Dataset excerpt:
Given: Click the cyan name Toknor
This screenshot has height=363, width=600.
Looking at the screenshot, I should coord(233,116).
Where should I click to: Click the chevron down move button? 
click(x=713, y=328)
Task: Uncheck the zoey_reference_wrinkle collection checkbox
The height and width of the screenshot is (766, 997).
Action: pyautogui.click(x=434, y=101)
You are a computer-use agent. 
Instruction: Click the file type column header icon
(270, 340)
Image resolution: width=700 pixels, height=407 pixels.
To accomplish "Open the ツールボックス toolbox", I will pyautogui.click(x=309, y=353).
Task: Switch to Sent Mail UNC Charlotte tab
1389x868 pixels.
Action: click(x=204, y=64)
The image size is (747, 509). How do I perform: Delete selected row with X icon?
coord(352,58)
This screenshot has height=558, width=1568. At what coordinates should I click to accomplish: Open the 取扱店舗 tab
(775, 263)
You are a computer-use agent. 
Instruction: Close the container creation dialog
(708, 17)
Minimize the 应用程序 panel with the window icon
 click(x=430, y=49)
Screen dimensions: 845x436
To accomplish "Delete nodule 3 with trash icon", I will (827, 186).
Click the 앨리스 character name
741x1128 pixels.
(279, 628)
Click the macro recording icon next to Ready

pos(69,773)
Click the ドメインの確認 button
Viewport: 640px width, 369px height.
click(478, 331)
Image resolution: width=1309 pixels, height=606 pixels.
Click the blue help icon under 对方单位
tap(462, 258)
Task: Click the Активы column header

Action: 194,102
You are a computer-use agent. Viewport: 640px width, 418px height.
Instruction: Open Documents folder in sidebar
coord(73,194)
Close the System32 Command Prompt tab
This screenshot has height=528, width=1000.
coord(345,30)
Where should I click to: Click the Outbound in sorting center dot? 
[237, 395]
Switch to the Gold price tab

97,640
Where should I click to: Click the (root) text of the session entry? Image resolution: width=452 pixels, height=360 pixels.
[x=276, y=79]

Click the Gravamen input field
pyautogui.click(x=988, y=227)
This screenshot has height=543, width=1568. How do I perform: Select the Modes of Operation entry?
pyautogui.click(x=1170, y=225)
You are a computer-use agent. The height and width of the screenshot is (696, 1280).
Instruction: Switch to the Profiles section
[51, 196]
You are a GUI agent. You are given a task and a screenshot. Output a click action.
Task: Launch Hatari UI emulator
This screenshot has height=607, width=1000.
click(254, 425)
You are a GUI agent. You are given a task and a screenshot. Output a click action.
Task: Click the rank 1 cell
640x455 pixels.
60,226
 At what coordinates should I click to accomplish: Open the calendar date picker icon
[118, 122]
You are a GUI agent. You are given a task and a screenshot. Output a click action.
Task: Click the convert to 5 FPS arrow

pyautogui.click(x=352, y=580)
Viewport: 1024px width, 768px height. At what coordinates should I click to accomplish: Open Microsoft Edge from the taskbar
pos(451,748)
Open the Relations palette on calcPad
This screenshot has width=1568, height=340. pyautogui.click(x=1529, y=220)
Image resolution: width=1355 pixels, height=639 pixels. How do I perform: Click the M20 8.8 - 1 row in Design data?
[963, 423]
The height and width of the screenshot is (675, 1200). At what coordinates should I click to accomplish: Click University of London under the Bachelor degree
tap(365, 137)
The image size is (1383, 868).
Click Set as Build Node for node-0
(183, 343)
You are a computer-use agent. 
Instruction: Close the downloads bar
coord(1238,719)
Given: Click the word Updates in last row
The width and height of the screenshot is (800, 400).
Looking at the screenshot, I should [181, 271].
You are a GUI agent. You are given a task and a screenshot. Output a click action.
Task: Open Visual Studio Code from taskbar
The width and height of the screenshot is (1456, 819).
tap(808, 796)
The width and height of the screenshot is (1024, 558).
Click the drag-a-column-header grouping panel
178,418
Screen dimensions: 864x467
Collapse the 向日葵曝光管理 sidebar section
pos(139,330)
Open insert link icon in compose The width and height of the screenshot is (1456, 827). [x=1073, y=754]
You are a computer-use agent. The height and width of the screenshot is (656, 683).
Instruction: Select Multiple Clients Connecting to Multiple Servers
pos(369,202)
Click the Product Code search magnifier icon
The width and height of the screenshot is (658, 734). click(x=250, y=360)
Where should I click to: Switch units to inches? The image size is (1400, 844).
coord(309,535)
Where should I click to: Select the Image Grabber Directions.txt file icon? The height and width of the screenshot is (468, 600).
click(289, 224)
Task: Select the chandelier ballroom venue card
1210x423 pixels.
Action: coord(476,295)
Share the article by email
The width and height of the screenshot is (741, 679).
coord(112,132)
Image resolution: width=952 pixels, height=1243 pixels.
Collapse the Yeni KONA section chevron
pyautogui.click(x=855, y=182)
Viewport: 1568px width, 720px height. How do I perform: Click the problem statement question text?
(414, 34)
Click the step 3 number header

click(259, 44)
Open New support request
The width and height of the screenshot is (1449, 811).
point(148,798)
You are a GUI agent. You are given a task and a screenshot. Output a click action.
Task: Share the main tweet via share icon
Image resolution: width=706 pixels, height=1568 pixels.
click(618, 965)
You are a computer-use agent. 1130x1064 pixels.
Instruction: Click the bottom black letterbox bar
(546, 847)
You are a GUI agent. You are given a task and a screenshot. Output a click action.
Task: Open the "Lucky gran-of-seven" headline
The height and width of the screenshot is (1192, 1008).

STATED GOAL ->
Return all of the records above verbatim, reproducing each line without any change.

ANSWER TO THIS PROBLEM ->
Given: Click the cyan name Toknor
This screenshot has height=363, width=600.
Looking at the screenshot, I should coord(233,116).
Where should I click to: Click the chevron down move button? 
click(x=713, y=328)
Task: Uncheck the zoey_reference_wrinkle collection checkbox
The height and width of the screenshot is (766, 997).
Action: pyautogui.click(x=434, y=101)
You are a computer-use agent. 
Instruction: Click the file type column header icon
(270, 340)
Image resolution: width=700 pixels, height=407 pixels.
To accomplish "Open the ツールボックス toolbox", I will pyautogui.click(x=309, y=353).
Task: Switch to Sent Mail UNC Charlotte tab
1389x868 pixels.
Action: click(x=204, y=64)
The image size is (747, 509). How do I perform: Delete selected row with X icon?
coord(352,58)
This screenshot has height=558, width=1568. At what coordinates should I click to accomplish: Open the 取扱店舗 tab
(775, 263)
You are a computer-use agent. 
Instruction: Close the container creation dialog
(708, 17)
Minimize the 应用程序 panel with the window icon
 click(x=430, y=49)
Screen dimensions: 845x436
To accomplish "Delete nodule 3 with trash icon", I will (827, 186).
Click the 앨리스 character name
741x1128 pixels.
(279, 628)
Click the macro recording icon next to Ready

pos(69,773)
Click the ドメインの確認 button
Viewport: 640px width, 369px height.
click(478, 331)
Image resolution: width=1309 pixels, height=606 pixels.
Click the blue help icon under 对方单位
tap(462, 258)
Task: Click the Активы column header

Action: 194,102
You are a computer-use agent. Viewport: 640px width, 418px height.
Instruction: Open Documents folder in sidebar
coord(73,194)
Close the System32 Command Prompt tab
This screenshot has height=528, width=1000.
coord(345,30)
Where should I click to: Click the Outbound in sorting center dot? 
[237, 395]
Switch to the Gold price tab

97,640
Where should I click to: Click the (root) text of the session entry? Image resolution: width=452 pixels, height=360 pixels.
[x=276, y=79]

Click the Gravamen input field
pyautogui.click(x=988, y=227)
This screenshot has height=543, width=1568. How do I perform: Select the Modes of Operation entry?
pyautogui.click(x=1170, y=225)
You are a computer-use agent. The height and width of the screenshot is (696, 1280).
Instruction: Switch to the Profiles section
[51, 196]
You are a GUI agent. You are given a task and a screenshot. Output a click action.
Task: Launch Hatari UI emulator
This screenshot has height=607, width=1000.
click(254, 425)
You are a GUI agent. You are given a task and a screenshot. Output a click action.
Task: Click the rank 1 cell
640x455 pixels.
60,226
 At what coordinates should I click to accomplish: Open the calendar date picker icon
[118, 122]
You are a GUI agent. You are given a task and a screenshot. Output a click action.
Task: Click the convert to 5 FPS arrow

pyautogui.click(x=352, y=580)
Viewport: 1024px width, 768px height. At what coordinates should I click to accomplish: Open Microsoft Edge from the taskbar
pos(451,748)
Open the Relations palette on calcPad
This screenshot has width=1568, height=340. pyautogui.click(x=1529, y=220)
Image resolution: width=1355 pixels, height=639 pixels. How do I perform: Click the M20 8.8 - 1 row in Design data?
[963, 423]
The height and width of the screenshot is (675, 1200). At what coordinates should I click to accomplish: Click University of London under the Bachelor degree
tap(365, 137)
The image size is (1383, 868).
Click Set as Build Node for node-0
(183, 343)
You are a computer-use agent. 
Instruction: Close the downloads bar
coord(1238,719)
Given: Click the word Updates in last row
The width and height of the screenshot is (800, 400).
Looking at the screenshot, I should [181, 271].
You are a GUI agent. You are given a task and a screenshot. Output a click action.
Task: Open Visual Studio Code from taskbar
The width and height of the screenshot is (1456, 819).
tap(808, 796)
The width and height of the screenshot is (1024, 558).
Click the drag-a-column-header grouping panel
178,418
Screen dimensions: 864x467
Collapse the 向日葵曝光管理 sidebar section
pos(139,330)
Open insert link icon in compose The width and height of the screenshot is (1456, 827). [x=1073, y=754]
You are a computer-use agent. The height and width of the screenshot is (656, 683).
Instruction: Select Multiple Clients Connecting to Multiple Servers
pos(369,202)
Click the Product Code search magnifier icon
The width and height of the screenshot is (658, 734). click(x=250, y=360)
Where should I click to: Switch units to inches? The image size is (1400, 844).
coord(309,535)
Where should I click to: Select the Image Grabber Directions.txt file icon? The height and width of the screenshot is (468, 600).
click(289, 224)
Task: Select the chandelier ballroom venue card
1210x423 pixels.
Action: coord(476,295)
Share the article by email
The width and height of the screenshot is (741, 679).
coord(112,132)
Image resolution: width=952 pixels, height=1243 pixels.
Collapse the Yeni KONA section chevron
pyautogui.click(x=855, y=182)
Viewport: 1568px width, 720px height. How do I perform: Click the problem statement question text?
(414, 34)
Click the step 3 number header

click(259, 44)
Open New support request
The width and height of the screenshot is (1449, 811).
point(148,798)
You are a GUI agent. You are given a task and a screenshot. Output a click action.
Task: Share the main tweet via share icon
Image resolution: width=706 pixels, height=1568 pixels.
click(618, 965)
You are a computer-use agent. 1130x1064 pixels.
Instruction: Click the bottom black letterbox bar
(546, 847)
You are a GUI agent. You are given a task and a screenshot. Output a click action.
Task: Open the "Lucky gran-of-seven" headline
The height and width of the screenshot is (1192, 1008).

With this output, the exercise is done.